Altan Öymen'in yeni kitabının adı Öfkeli Yıllar. Ülkemizde 1950'deki ilk iktidar değişikliğinden sonraki yıllar, gerçekten bir "öfke dönemi"nin başlangıcıdır. Siyasi partiler arasında tahammülsüzlük ve öfke eğilimleri o yıllarda hızla tırmanır. Öfke, dış politika söylemlerinde de yer alır... Komünistlik şüphesi, "vatan hainliği"nin kanıtı gibi görülür. Bu, McCarthy dönemini yaşayan ABD'de de öyledir, ama Türkiye'deki McCarthy'cilik, bir ara ABD'dekini aratmayacak kadar şiddetlenir. Bir başka tartışma konusu, "İrtica tehlikesi var mı, yok mu?"dur. Bu soruya hükümet bazen "yoktur" diye cevap verir, bazen "vardır" deyip bazı kişi ve kuruluşlar hakkında önlemler alır... Dönemin ülke içi olaylarının başlıkları arasında şunlar da var: "167 komünist" davası, Malatya suikastı, Atatürk'ü Koruma Kanunu, 6-7 Eylül Olayları, Halkevlerinin kapatılması, CHP mallarının alınması, Kırşehir'in cezalandırılması, basını dize getirme girişimleri... Ama aynı zamanda, Eisenhower'ın başkan seçilmesinden Stalin'in ölümüne, Mısır ihtilalinden İran'daki Musaddık hareketine, ABD'deki McCarthy'ciliğin gelişmesinden Marilyn Monroe'nun hikâyesine kadar, dünyada ne olup bittiğini anlatan bölümler de var. Tabii, o dönemde gazeteciliğini sürdüren Altan Öymen'in kendi gençlik yıllarını anlattığı bölümlerle birlikte...

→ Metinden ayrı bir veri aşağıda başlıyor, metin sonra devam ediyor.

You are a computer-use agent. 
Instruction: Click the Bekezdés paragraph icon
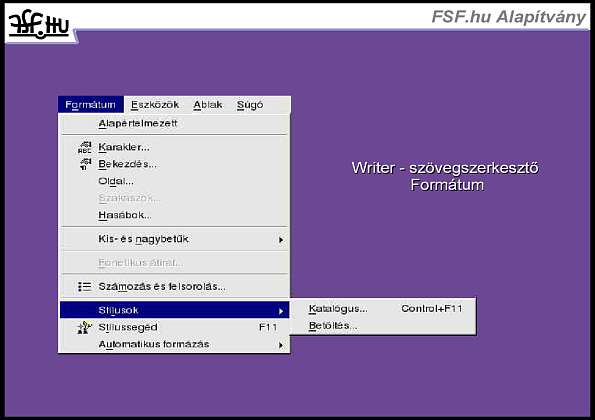coord(85,164)
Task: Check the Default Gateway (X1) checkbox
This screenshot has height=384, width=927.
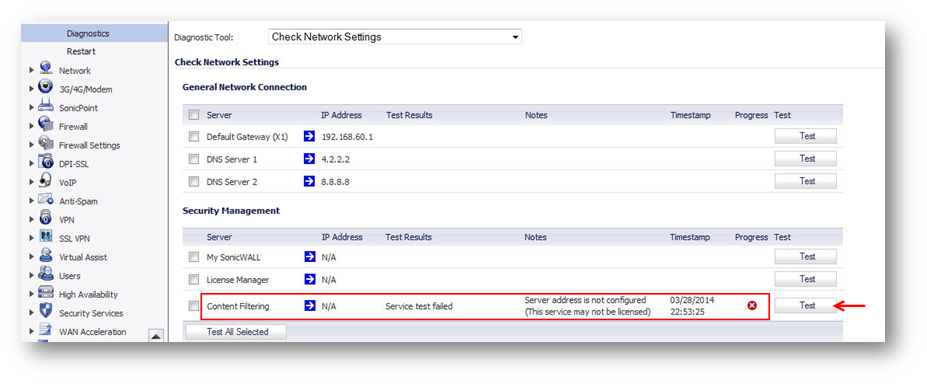Action: [193, 136]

“Söylediklerinin özeti, ‘Demokrat Parti iktidarının yüzde 50’ den fazla oy alarak milleti temsil ettiği, İnönü’ nün ise ‘milleti temsil eden’ müesseseleri en ağır küfürlerle tahrik ettiği’ydi.”(s.328)
Altan Öymen’e sağlıklı ömür dilerim, ellilerin ilk yarısında dünyadan, ülkeden ve bilhassa dönemin Ankara’sından şahsi ve birincil gözlemlerini tarafsızlık ile aktarmış.

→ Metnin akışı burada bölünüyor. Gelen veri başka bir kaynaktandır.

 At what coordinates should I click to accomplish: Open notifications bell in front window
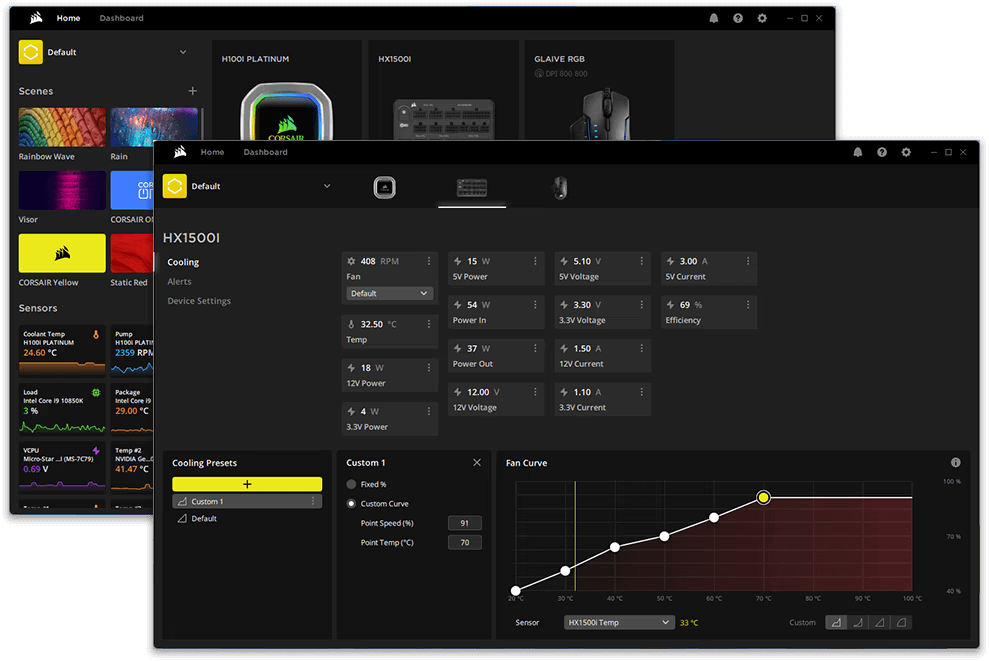[x=858, y=153]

İlk iki cilt gibi ‘Öfkeli Yıllar’da bir çırpıda okunabiliyor. Usta gazeteci olmanın alamet-i farikası her bölümde görülüyor.
Demokrat partinin adım adım otoriterleşme aşamaları, 50 öncesi CHP’nin hataları, kamuoyunun kamu vasfını alamayışı, İsmet Paşa’nın santrancı, dış borca mahkum liberal anlayış, Kıbrıs ve 6/7 Eylül olayları, dönemin Cebeci si, Ulus’u, Sıhhiye’si ve Kızılay’ı, popüler mekanları, usta gazetecilerin narsist alışkanlıkları ufuk açıcı, tane tane yazılmış meraklısına.
Gazeteciler ve gazeteci adayları mutlaka okumalı... Taraflık, yandaşlık ve candaşlığın yeni bulunan kavramlar olmadığını öğrenmek için....mezarlıkların 'ünlü gazetecilerle' dolu olduğunu hatırlamak için... Ve daha bir dolusu için...
1950'li yıllarda Türk toplumu ve siyaseti, 20'li yaşlarının başında bir Ankara gazetecisi olarak 50'li yılların tanıklığını yapmış olan Altan Öymen'in kaynak kitap niteliğindeki çalışması.